= EXERCISE =
Produce an exact transcription of the data, with the images left out.

Items from a dataset:
________________________________________
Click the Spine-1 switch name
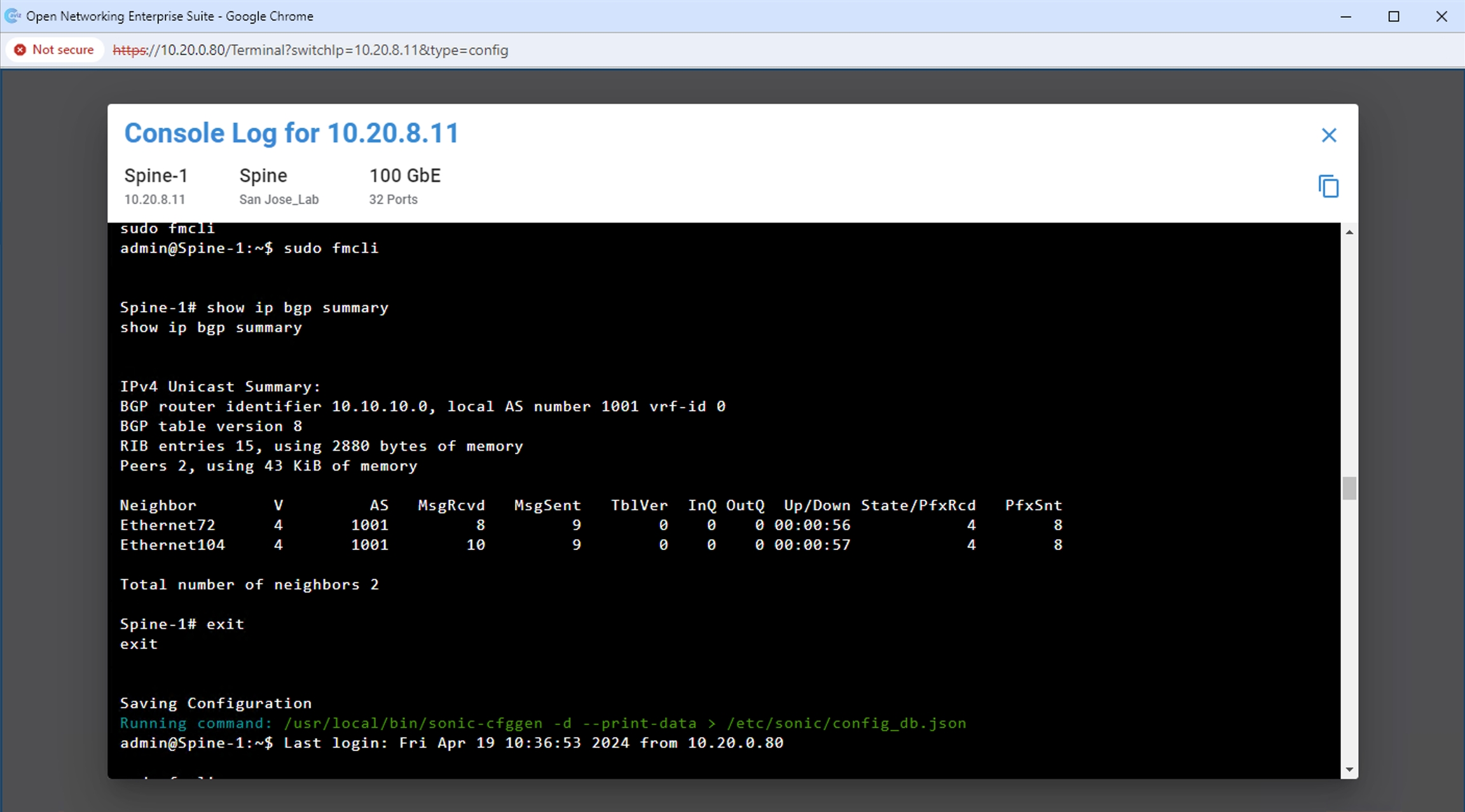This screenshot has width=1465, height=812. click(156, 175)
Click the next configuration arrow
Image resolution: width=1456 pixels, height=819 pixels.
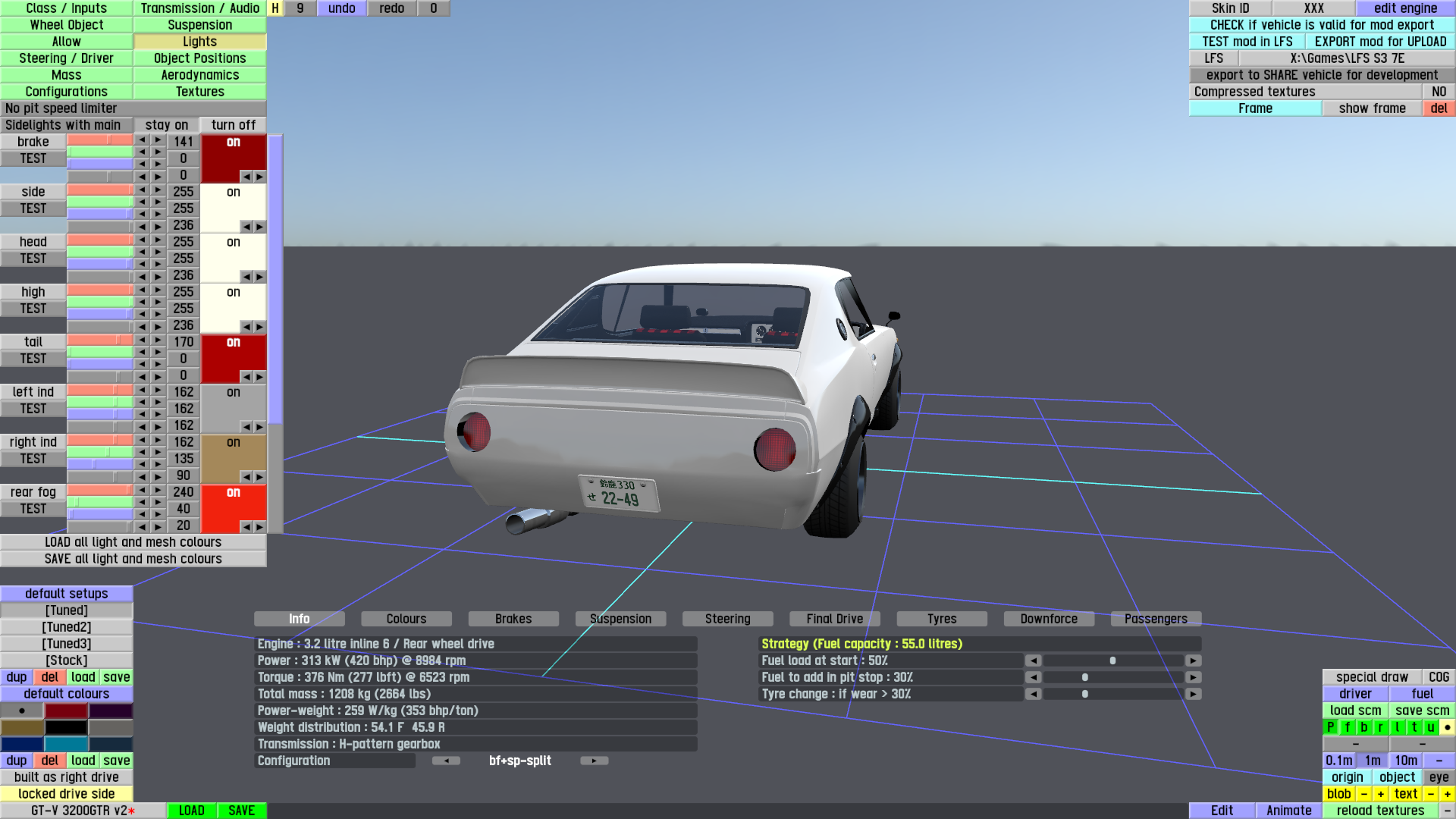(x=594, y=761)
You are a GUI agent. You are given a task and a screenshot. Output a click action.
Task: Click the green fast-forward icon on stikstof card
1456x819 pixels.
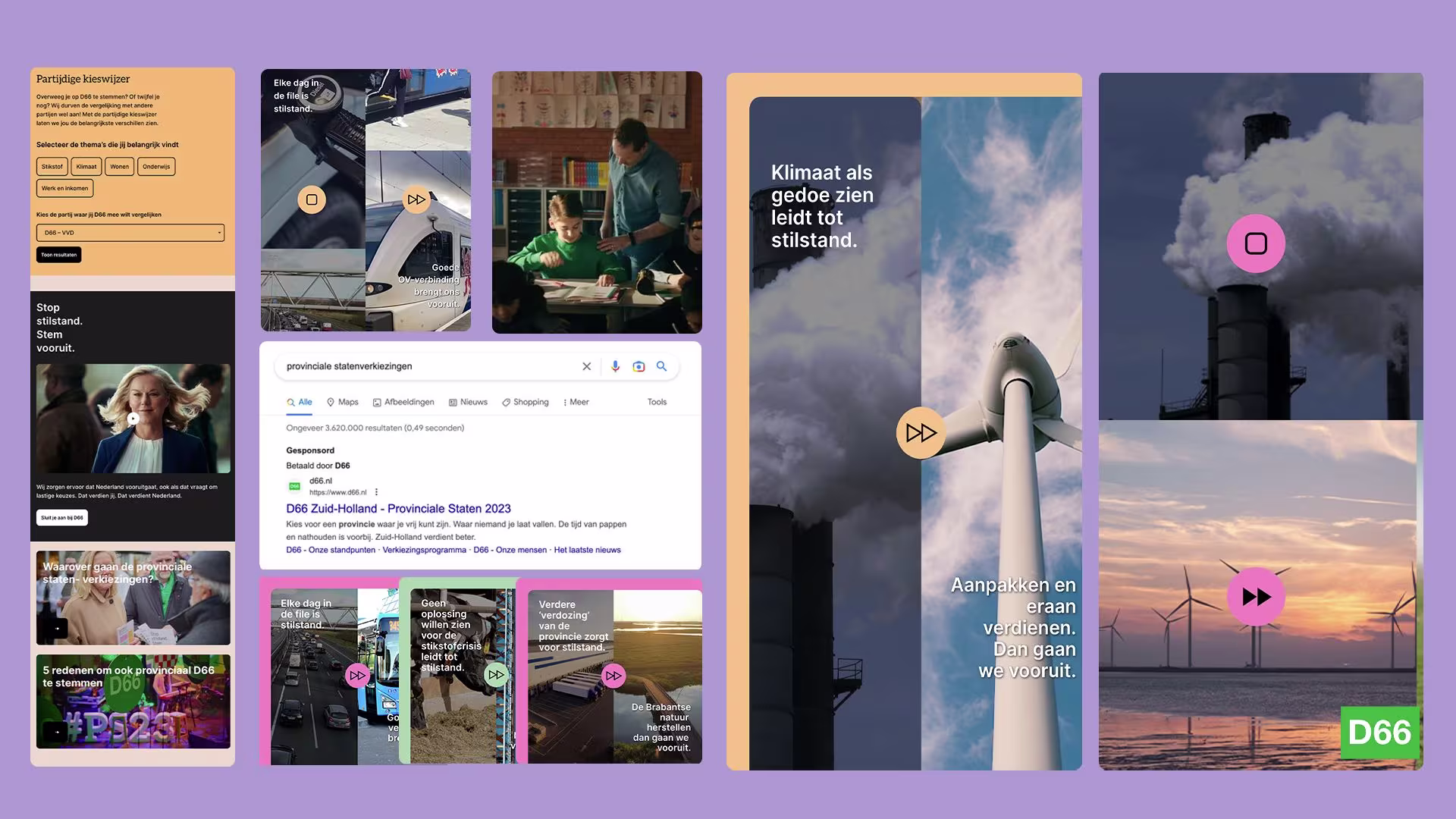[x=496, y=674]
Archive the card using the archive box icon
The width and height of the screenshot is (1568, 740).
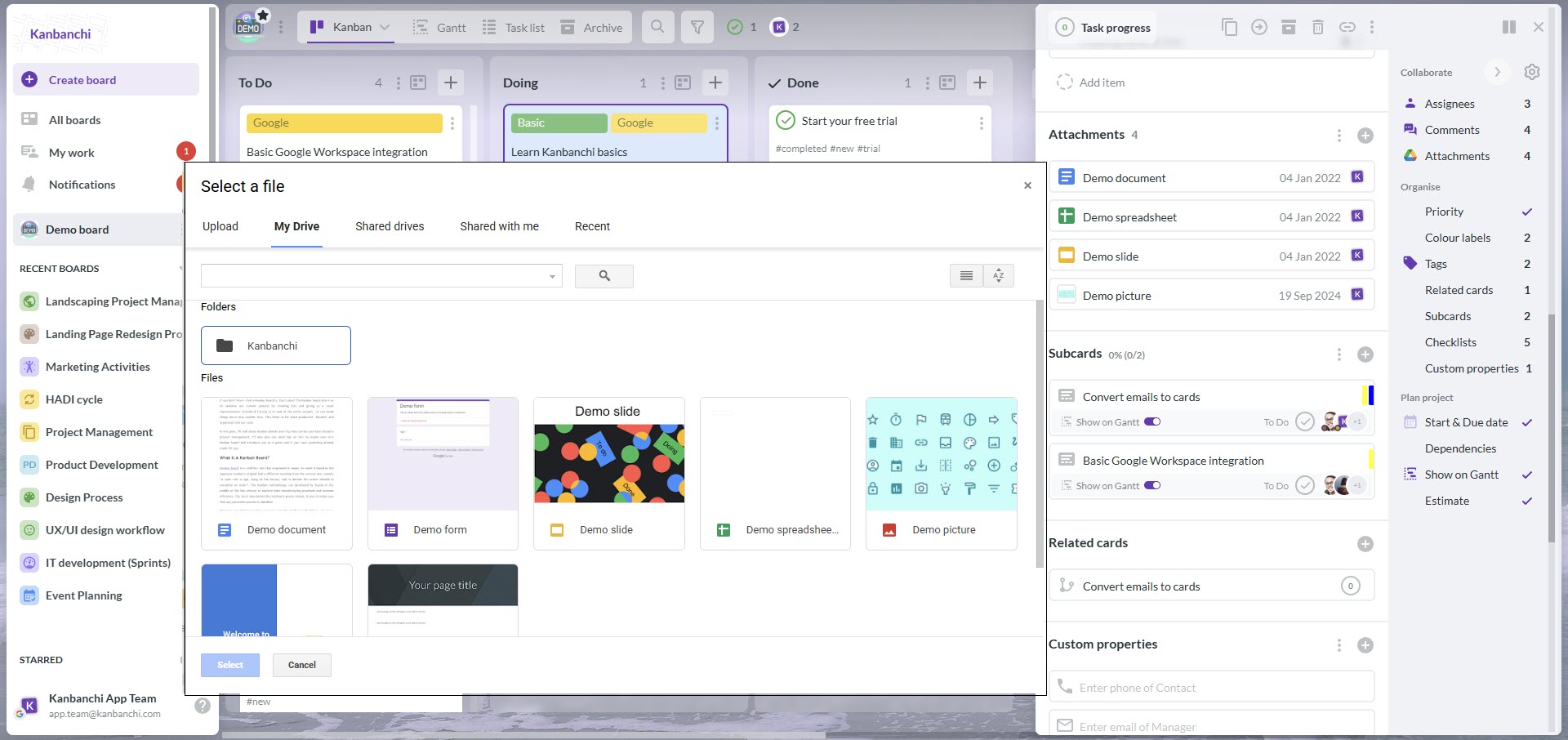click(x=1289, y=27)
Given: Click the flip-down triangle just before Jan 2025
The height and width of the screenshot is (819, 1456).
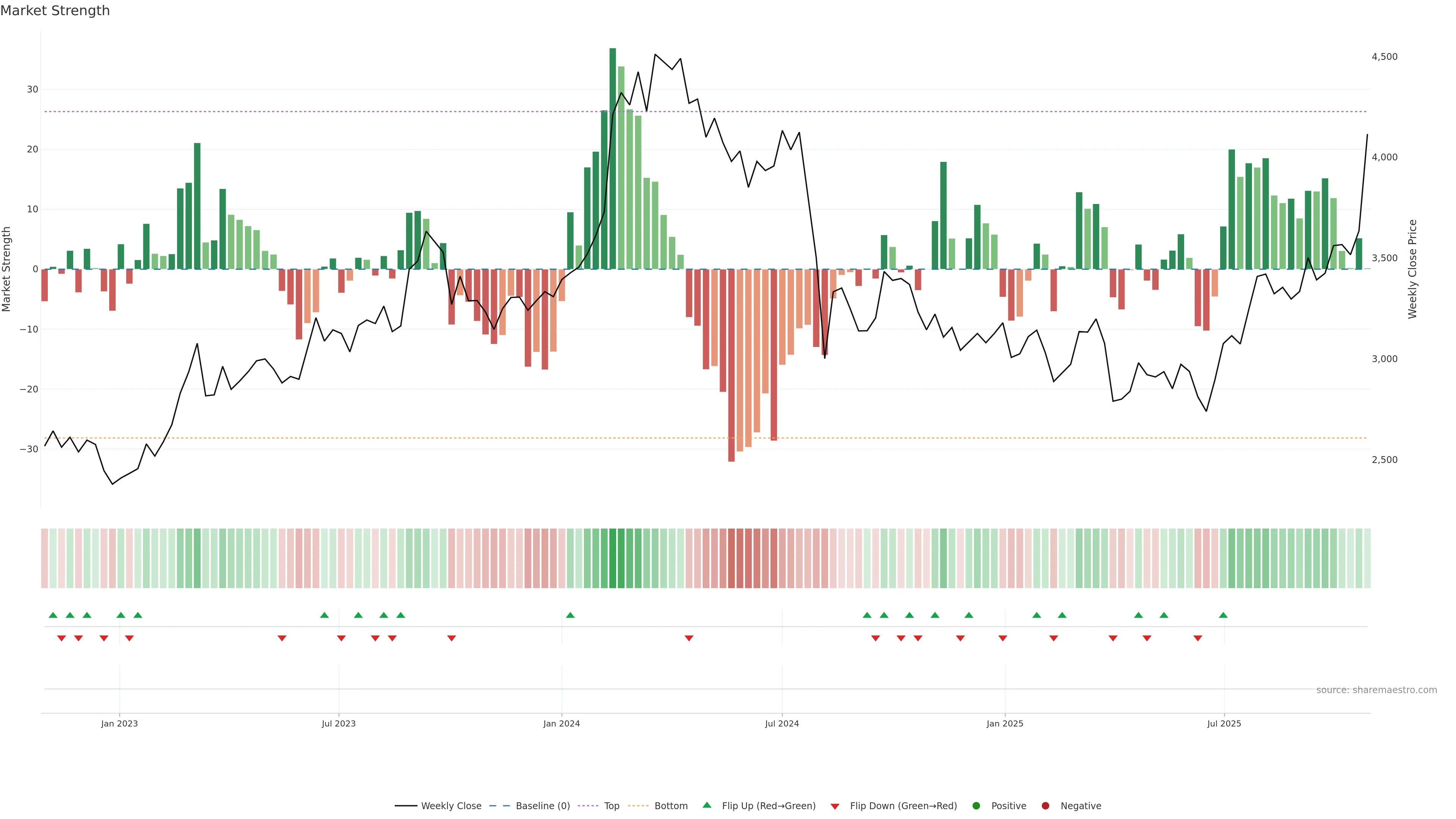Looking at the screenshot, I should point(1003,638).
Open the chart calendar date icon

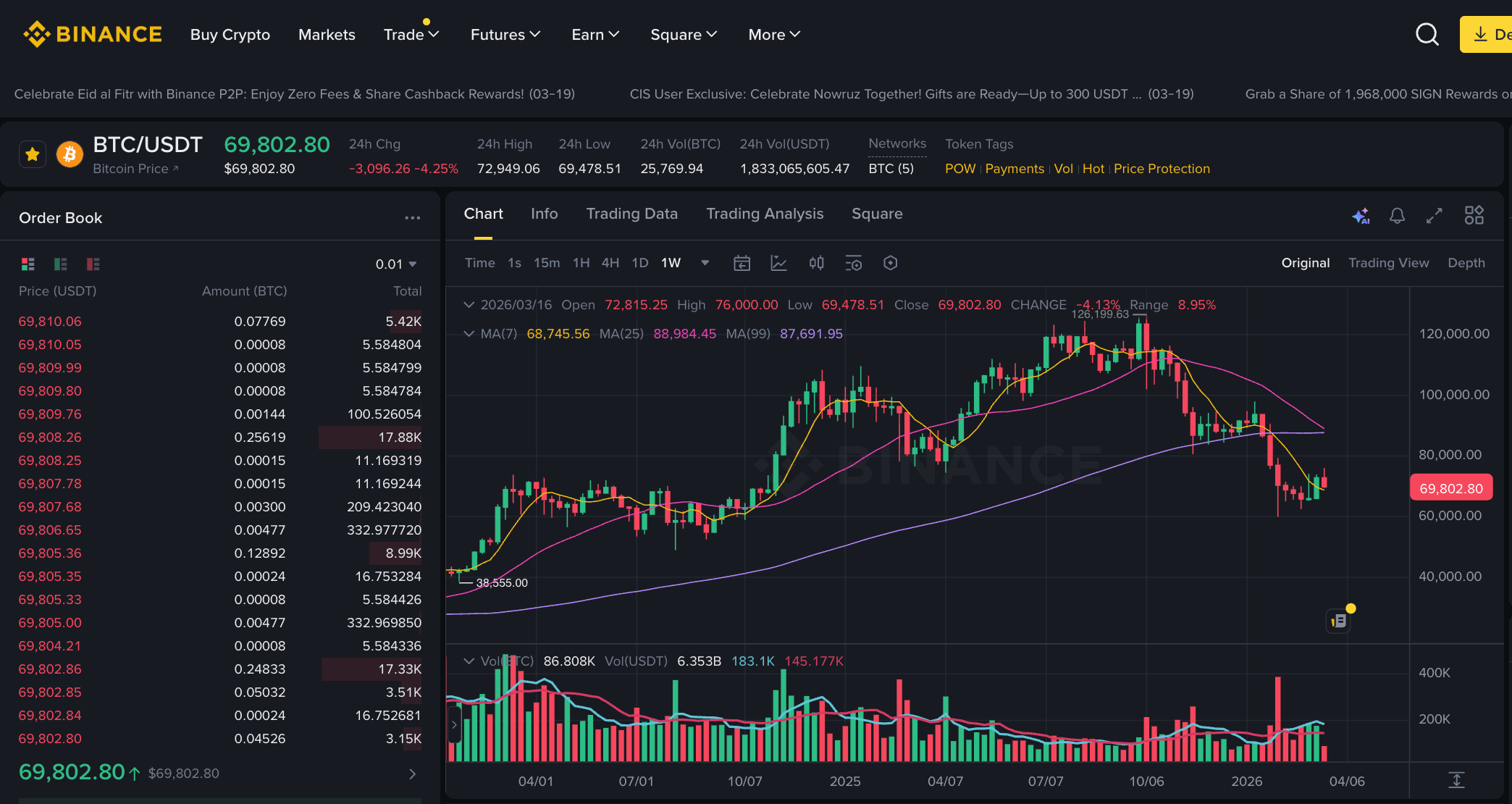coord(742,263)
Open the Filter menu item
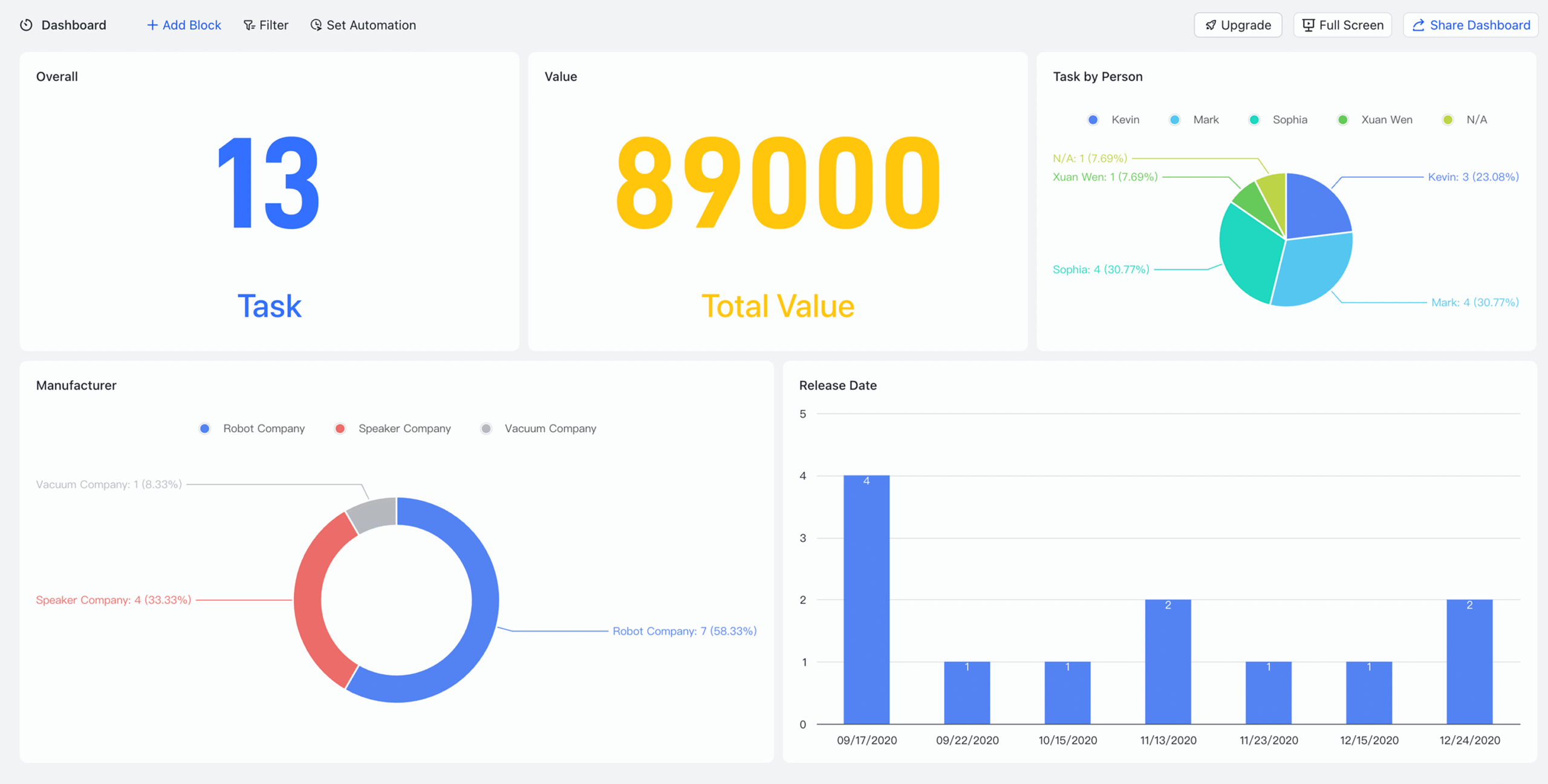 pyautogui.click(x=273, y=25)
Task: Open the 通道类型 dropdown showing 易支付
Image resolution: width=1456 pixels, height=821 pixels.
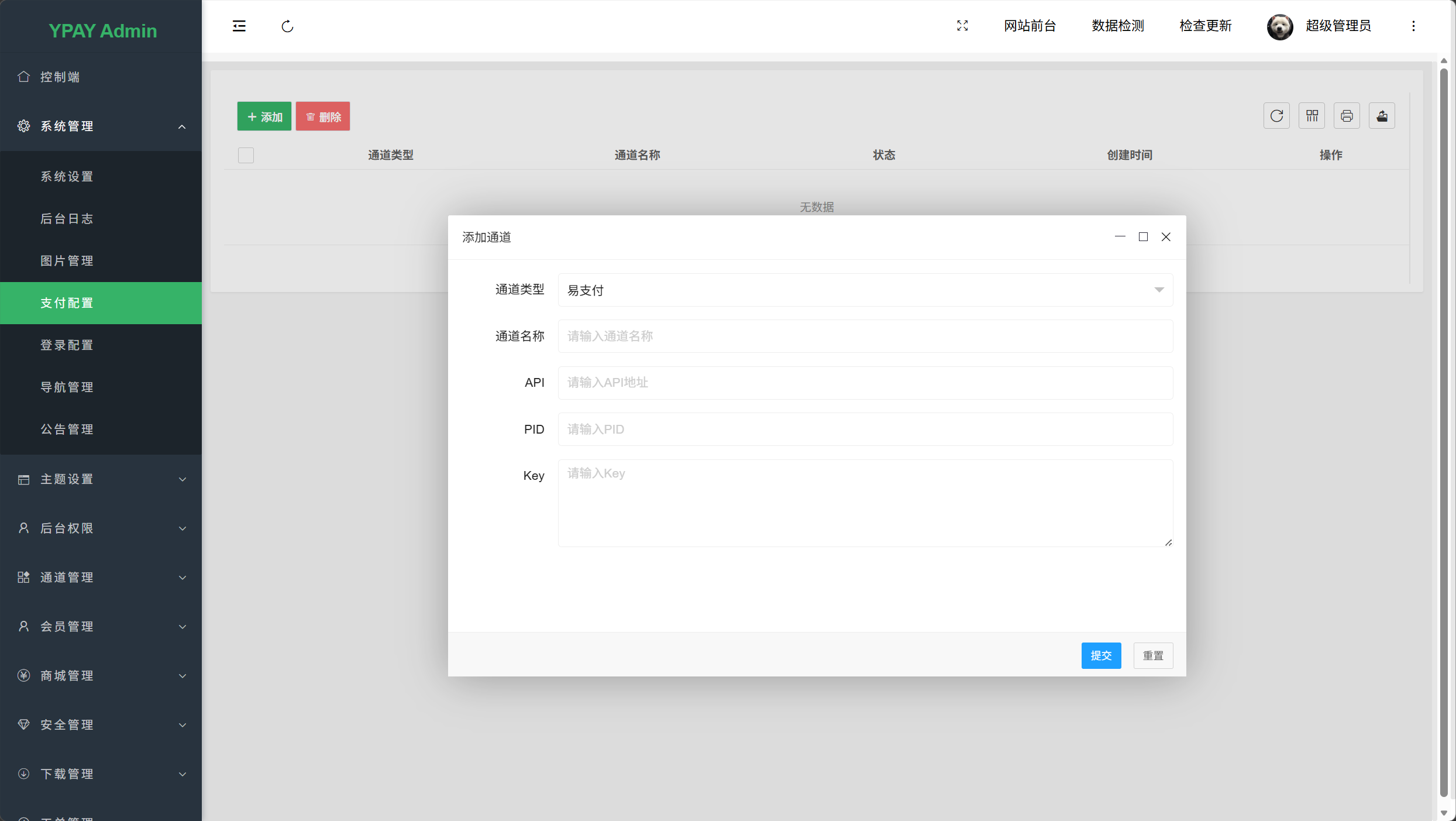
________________________________________
= OUTPUT =
Click the Spine-1 switch name
This screenshot has width=1465, height=812. click(156, 175)
Click the next configuration arrow
Image resolution: width=1456 pixels, height=819 pixels.
(x=594, y=761)
You are a GUI agent. You are given a task and a screenshot. Output a click action.
Task: Click the green fast-forward icon on stikstof card
1456x819 pixels.
[x=496, y=674]
Archive the card using the archive box icon
The width and height of the screenshot is (1568, 740).
click(x=1289, y=27)
Given: Click the flip-down triangle just before Jan 2025
The height and width of the screenshot is (819, 1456).
Looking at the screenshot, I should point(1003,638).
Open the chart calendar date icon

coord(742,263)
Open the Filter menu item
 pyautogui.click(x=273, y=25)
Task: Open the 通道类型 dropdown showing 易支付
Image resolution: width=1456 pixels, height=821 pixels.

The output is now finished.